▶ EXERCISE DIRECTIONS
Please write out the material from its very start down to the line that contains "Action: tap(540, 162)", including that line, keeping every line unchanged.

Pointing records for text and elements
--------

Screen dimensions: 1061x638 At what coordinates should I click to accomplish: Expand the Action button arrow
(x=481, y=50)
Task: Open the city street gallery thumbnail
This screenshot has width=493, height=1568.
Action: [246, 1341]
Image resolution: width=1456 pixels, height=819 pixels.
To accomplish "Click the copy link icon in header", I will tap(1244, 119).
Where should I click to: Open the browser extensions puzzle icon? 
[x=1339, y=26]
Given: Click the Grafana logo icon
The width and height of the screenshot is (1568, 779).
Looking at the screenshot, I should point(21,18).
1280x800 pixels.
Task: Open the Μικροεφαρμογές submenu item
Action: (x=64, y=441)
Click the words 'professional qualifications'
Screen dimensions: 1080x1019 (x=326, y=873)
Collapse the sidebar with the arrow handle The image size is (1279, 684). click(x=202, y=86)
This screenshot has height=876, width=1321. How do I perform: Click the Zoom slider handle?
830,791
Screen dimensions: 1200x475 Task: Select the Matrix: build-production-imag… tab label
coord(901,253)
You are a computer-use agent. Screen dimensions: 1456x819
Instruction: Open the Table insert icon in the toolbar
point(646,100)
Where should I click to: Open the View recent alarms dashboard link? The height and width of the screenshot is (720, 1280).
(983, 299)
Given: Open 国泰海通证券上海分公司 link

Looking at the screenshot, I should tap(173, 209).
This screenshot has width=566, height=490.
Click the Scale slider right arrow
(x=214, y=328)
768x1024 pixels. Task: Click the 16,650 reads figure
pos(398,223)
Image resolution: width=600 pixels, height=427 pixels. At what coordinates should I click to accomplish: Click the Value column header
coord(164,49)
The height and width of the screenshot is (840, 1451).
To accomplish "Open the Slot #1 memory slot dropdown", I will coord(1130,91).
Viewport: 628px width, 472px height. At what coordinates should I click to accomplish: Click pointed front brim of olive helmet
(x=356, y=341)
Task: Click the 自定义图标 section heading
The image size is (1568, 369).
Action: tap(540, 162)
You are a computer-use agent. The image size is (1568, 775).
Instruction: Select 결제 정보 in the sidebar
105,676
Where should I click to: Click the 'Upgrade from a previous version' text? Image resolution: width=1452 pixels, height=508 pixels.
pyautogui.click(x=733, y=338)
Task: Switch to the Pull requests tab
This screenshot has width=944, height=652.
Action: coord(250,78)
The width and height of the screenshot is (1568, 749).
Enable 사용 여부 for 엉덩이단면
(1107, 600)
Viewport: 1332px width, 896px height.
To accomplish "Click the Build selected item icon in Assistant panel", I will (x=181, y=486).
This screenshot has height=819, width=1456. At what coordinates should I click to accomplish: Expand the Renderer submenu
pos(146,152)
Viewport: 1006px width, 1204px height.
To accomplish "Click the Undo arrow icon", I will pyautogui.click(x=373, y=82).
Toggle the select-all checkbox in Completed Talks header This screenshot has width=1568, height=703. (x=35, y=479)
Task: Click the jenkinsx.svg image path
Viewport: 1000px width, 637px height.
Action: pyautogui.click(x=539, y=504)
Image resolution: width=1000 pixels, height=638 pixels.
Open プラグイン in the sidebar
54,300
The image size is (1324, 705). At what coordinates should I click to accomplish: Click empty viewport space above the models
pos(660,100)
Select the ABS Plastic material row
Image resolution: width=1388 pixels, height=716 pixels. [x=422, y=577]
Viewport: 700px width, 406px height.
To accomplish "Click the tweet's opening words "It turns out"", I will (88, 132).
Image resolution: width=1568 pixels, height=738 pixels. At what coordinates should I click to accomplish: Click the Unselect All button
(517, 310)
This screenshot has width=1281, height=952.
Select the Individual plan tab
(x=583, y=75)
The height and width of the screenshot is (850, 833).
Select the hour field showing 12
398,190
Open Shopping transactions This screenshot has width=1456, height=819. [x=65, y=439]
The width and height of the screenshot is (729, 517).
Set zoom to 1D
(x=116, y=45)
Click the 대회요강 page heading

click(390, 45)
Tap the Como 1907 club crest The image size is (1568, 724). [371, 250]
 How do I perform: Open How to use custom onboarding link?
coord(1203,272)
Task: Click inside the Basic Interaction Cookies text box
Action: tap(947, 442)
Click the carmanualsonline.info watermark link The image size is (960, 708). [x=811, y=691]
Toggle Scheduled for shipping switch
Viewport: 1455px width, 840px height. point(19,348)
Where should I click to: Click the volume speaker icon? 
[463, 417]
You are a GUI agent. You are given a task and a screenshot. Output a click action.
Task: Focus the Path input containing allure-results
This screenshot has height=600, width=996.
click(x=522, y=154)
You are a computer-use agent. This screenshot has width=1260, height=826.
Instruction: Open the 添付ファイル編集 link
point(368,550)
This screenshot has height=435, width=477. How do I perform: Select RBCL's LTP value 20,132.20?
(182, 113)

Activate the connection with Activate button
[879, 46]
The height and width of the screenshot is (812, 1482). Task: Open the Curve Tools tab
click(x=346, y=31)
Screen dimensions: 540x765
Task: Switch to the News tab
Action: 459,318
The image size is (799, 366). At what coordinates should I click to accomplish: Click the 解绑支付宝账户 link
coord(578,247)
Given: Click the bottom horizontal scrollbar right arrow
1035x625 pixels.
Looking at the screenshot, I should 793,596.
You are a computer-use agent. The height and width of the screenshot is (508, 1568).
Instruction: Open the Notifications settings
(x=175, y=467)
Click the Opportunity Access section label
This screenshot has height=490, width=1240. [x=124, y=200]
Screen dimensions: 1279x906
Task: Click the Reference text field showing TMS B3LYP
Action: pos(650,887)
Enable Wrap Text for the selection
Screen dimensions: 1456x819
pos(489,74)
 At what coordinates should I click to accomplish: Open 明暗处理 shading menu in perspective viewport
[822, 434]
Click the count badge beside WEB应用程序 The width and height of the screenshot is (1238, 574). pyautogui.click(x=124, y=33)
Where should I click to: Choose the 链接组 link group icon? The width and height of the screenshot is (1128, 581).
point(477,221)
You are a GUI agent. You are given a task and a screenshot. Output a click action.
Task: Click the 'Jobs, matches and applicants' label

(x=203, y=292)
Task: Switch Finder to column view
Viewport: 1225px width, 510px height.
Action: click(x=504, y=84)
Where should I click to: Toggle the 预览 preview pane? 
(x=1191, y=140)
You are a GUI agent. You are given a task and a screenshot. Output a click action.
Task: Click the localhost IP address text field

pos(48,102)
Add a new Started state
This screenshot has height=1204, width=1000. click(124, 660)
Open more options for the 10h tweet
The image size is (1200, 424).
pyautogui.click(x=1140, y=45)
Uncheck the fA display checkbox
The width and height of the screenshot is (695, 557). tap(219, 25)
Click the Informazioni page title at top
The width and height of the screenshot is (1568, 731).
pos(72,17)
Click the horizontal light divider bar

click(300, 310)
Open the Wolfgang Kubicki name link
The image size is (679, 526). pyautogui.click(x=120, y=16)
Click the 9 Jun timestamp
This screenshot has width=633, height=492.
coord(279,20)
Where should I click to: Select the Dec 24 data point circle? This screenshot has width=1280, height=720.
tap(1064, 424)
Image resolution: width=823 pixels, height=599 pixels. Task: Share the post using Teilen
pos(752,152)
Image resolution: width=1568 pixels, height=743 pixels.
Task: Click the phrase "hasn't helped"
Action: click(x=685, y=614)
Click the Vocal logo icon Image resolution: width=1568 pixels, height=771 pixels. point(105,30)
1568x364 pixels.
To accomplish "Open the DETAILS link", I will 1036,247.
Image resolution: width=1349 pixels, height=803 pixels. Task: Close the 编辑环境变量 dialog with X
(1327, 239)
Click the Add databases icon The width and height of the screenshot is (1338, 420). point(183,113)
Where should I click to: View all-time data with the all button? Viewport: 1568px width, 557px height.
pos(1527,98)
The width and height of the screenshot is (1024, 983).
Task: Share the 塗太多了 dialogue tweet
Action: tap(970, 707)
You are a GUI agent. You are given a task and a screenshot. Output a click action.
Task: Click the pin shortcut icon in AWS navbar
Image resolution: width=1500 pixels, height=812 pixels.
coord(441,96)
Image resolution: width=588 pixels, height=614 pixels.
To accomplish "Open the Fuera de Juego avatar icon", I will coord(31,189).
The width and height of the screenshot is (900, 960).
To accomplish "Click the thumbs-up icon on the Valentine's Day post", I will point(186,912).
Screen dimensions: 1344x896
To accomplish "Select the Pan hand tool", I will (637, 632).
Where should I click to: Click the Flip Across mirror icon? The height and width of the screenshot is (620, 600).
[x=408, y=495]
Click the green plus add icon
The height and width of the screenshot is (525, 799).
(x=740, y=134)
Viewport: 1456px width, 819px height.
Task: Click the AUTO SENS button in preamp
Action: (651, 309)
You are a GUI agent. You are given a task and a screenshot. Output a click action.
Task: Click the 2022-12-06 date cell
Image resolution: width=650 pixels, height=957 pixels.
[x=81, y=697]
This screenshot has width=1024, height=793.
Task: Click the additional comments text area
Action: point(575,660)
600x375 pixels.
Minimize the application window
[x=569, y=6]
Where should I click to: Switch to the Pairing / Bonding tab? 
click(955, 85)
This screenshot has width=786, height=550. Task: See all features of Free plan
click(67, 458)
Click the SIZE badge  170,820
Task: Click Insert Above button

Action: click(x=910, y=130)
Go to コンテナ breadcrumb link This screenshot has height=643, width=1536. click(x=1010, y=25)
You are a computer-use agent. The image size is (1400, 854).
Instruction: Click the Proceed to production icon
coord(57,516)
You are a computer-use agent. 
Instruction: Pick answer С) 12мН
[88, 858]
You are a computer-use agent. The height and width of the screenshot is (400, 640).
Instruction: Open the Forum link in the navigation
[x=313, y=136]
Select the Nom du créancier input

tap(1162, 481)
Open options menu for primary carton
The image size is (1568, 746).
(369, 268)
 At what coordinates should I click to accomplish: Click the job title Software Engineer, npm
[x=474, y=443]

--------

▶ IN RESPONSE
Screen dimensions: 1061x638 At what coordinates should I click to accomplish: Expand the Action button arrow
(x=481, y=50)
Task: Open the city street gallery thumbnail
This screenshot has width=493, height=1568.
Action: [246, 1341]
Image resolution: width=1456 pixels, height=819 pixels.
To accomplish "Click the copy link icon in header", I will tap(1244, 119).
Where should I click to: Open the browser extensions puzzle icon? 
[x=1339, y=26]
Given: Click the Grafana logo icon
The width and height of the screenshot is (1568, 779).
Looking at the screenshot, I should point(21,18).
1280x800 pixels.
Task: Open the Μικροεφαρμογές submenu item
Action: (x=64, y=441)
Click the words 'professional qualifications'
Screen dimensions: 1080x1019 (x=326, y=873)
Collapse the sidebar with the arrow handle The image size is (1279, 684). click(x=202, y=86)
This screenshot has height=876, width=1321. How do I perform: Click the Zoom slider handle?
830,791
Screen dimensions: 1200x475 Task: Select the Matrix: build-production-imag… tab label
coord(901,253)
You are a computer-use agent. Screen dimensions: 1456x819
Instruction: Open the Table insert icon in the toolbar
point(646,100)
Where should I click to: Open the View recent alarms dashboard link? The height and width of the screenshot is (720, 1280).
(983, 299)
Given: Open 国泰海通证券上海分公司 link

Looking at the screenshot, I should tap(173, 209).
This screenshot has width=566, height=490.
Click the Scale slider right arrow
(x=214, y=328)
768x1024 pixels. Task: Click the 16,650 reads figure
pos(398,223)
Image resolution: width=600 pixels, height=427 pixels. At what coordinates should I click to accomplish: Click the Value column header
coord(164,49)
The height and width of the screenshot is (840, 1451).
To accomplish "Open the Slot #1 memory slot dropdown", I will coord(1130,91).
Viewport: 628px width, 472px height. At what coordinates should I click to accomplish: Click pointed front brim of olive helmet
(x=356, y=341)
Task: Click the 自定义图标 section heading
The image size is (1568, 369).
Action: tap(540, 162)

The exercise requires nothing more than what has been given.